Either sex can be horned or polled. Horned rams grow outwardly curving horns that make a double curl as they get older. Horned ewes have a simple backward sweeping half circle curl.

The sheep are dual coated with a lustrous, long outer coat, called tog, which provides wind and rain protection. The undercoat, called thel, is fine and downy and provides warmth.

This is one of the most versatile of all fleeces as the undercoat can be used like cashmere for soft baby garments or next-to-your-skin clothing and fine mittens. The outer coat is strong and lustrous, not coarse and hairy, and is used for blankets, embroidery and tapestry.

The fiber ranges from 12 to 27 microns, with most being in the 20 to 24 micron range with a soft "handle" (unlike other dual-coated breeds). Fleeces are light and open and dry out quickly after a rain (on the sheep). Adults produce six to eight pounds of fleece with a 20 % "shrink" when scoured. This means that an eight pound fleece will yield about 20 % more cleaned fiber than more modern breeds, which can have half the weight of the fleece in the natural grease that coats the fibers.

The tog part of the fleece grows to 18 inches if left to grow for a year, so shearing twice a year produces the best length fibers for spinning. The breed is naturally shedding, starting in February and March. They can be rooed (plucked) at this time or sheared before lambing to remove the old fleece, then again in November. Colorful Breed

Seventeen colors and pattern include snow white, inky black, cream, taupe, browns in all shades, pintos (spotted animals), badgerfaces (look similar to badgers in their face), mouflons and all shades of greys. The natural colors and versatility of the fleece make it popular with hand spinners, knitters, weavers and felters.

These sheep mature early, with both lambs and ram lambs breeding at eight months or even earlier. They are strong seasonal breeders, cycling from November through April. They are reliable twinners and even ewe lamb mothers do a great job of raising twins.

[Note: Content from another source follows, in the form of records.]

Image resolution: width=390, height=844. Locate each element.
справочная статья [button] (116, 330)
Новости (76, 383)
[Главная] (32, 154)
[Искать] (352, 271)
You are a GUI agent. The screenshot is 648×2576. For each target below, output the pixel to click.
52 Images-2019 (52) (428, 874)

Ewes are long-lived and will lamb into their 13th year. They are good grazers and because Iceland doesn't produce grain, the breed thrives on grass and hay alone. With rising grain prices, grass-based genetics are valuable now and will be even more so in the future.

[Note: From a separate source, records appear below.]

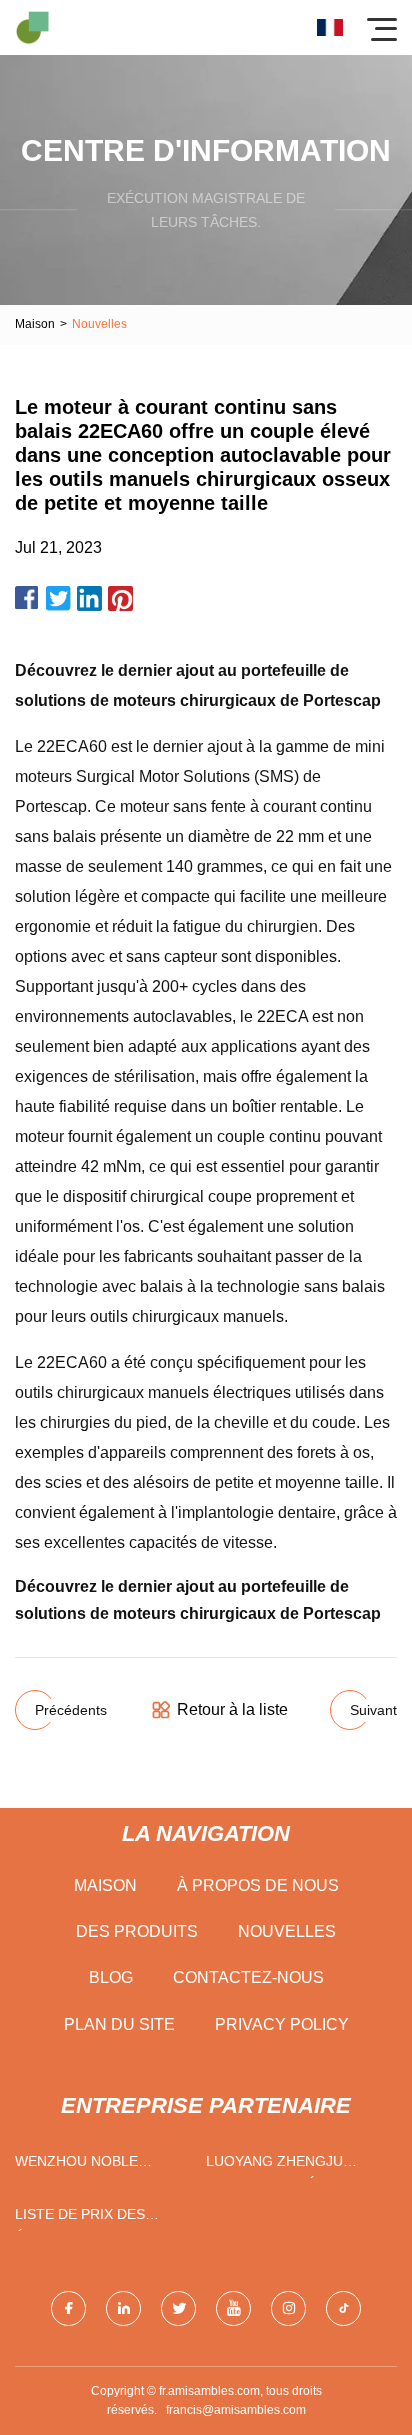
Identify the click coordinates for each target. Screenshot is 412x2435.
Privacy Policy (282, 2024)
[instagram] (288, 2308)
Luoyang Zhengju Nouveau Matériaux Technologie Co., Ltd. (290, 2165)
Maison (35, 324)
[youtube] (233, 2308)
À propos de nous (258, 1885)
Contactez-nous (248, 1977)
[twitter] (178, 2308)
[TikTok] (343, 2308)
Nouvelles (287, 1931)
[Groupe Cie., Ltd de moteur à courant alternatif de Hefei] (32, 27)
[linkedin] (123, 2308)
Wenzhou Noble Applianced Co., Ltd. (92, 2165)
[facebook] (68, 2308)
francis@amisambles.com (236, 2410)
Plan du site (119, 2024)
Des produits (137, 1931)
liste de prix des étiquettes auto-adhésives (82, 2218)
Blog (111, 1977)
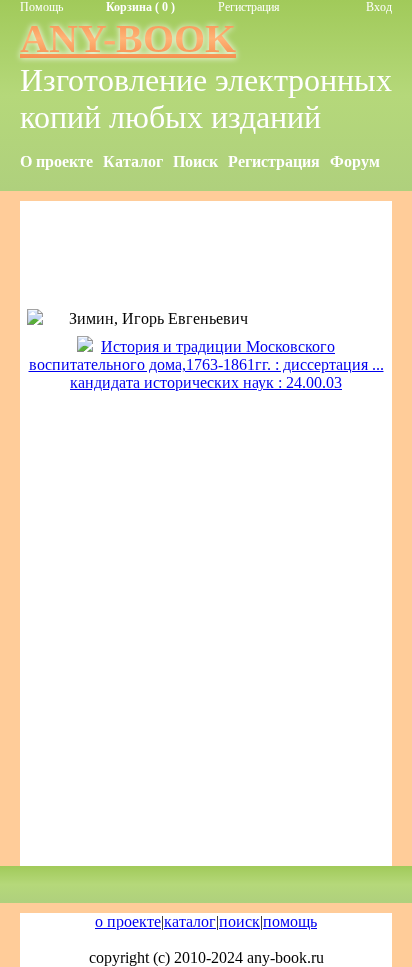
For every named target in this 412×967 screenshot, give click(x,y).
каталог (190, 921)
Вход (379, 7)
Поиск (195, 161)
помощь (290, 921)
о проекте (128, 921)
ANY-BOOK (128, 38)
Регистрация (249, 7)
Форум (355, 161)
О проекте (56, 161)
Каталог (133, 161)
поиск (239, 921)
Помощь (41, 7)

Icelandic sheep are primarily a meat breed, with good, broad, deep-bodied conformation. They will reach 90 to 110 pounds (ideal for finish slaughter) in four to five months on grass alone. They can be slaughtered right off grass, as they are in Iceland in September/October.

Our lambs weigh between 80 to 112 pounds at 121 days (4 months). Their fine round bones make for a greater neat-to-bone ratio and they dress out at 45%. The meat is fine grained and has a light flavor.

The Icelandic breed also leads the world market in quality pelts. With fewer follicles, the pelt is pliable, looks and feels like a fine fur and is used by the garment industry for vests, trim and wall hangings.

Because these sheep are so unrelated to modern breeds and have been bred for meat production, they are a good terminal sire candidate, producing a greater amount of hybrid vigor in the crossbred lambs headed for market. First cross lambs retain the single layer coat of their "modern breed" mothers, while inheriting the vigor and liveliness of the Icelandic sire.

The fleece sells for $5 to $27 a pound to hand spinners and fiber artists. The meat is being served in fine five-star restaurants. The breeding stock sells for $700 to $1,000.